Even with the job losses, overall employment will rise 1% in 2015 because of gains carried over from December, the provincial finance ministry said Tuesday in a statement to reporters in Calgary. That compares with a 2.2% increase in employment last year. It would take a loss of 80,000 jobs before year-end to prevent employment from growing, the government said.
Suncor Energy Inc., Cenovus Energy Inc. and other oil producers have already shed thousands of jobs this year as they cut spending on new projects. The energy industry accounts for about a quarter of Alberta’s economy, making the province the most reliant on crude in Canada, and previously fueling a boom that saw real estate prices and the number of millionaires in Calgary surge.
West Texas Intermediate, the U.S. benchmark crude, will likely average $62 a barrel this year, Premier Jim Prentice said in an interview on Feb. 6 at Bloomberg headquarters in New York. The finance ministry declined to provide an update on its forecast for oil prices.
Alberta’s finance mininstry said on Tuesday it still expects to end the current fiscal year with a budget surplus but warned the full impact of lower crude prices won’t be felt until the next fiscal year.
For the current fiscal year ending March 31, the government will post a surplus of $465 million , down from an earlier forecast of $1.1 billion. The slump in crude prices has erased about $7 billion of government revenues, Prentice has said.

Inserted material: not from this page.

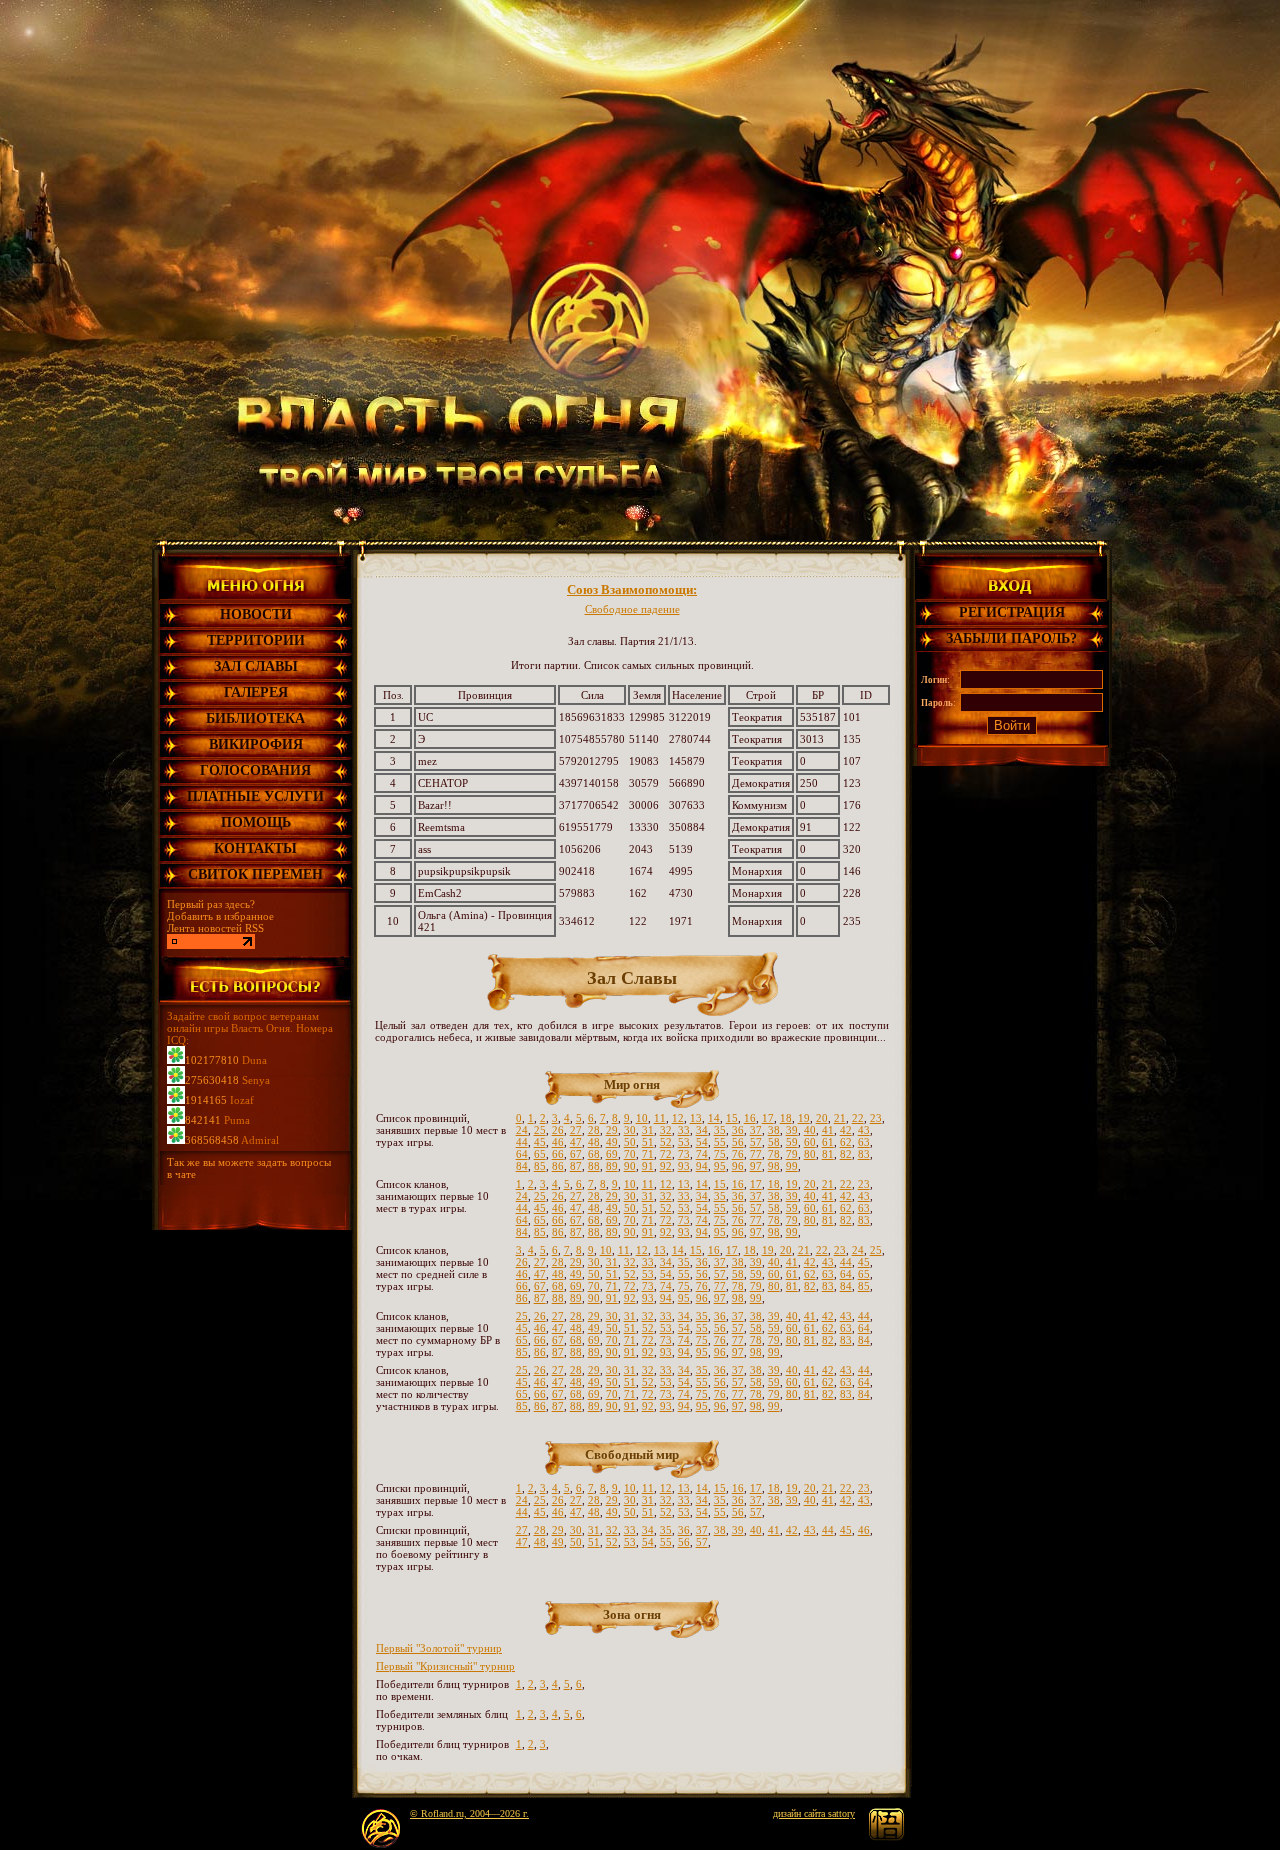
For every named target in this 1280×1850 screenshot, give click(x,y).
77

Alberta’s economy will expand 0.6% this year, the finance ministry said. That compares with 3.5% growth estimated for 2014. Consumer spending and exports of oil will keep Alberta from falling into a recession, the government said.
“Alberta is clinging to a surplus in FY14/15, but a much tougher fiscal challenge lies ahead. Exactly how the province chooses to handle it remains to be seen, and will make the 2015 budget one of the most anticipated in years,” said BMO economist Robert Kavcic.
The province in the early part of 2014 accounted for more than half of the jobs created in Canada before the price of oil began to tumble from a June high of more than $100 a barrel.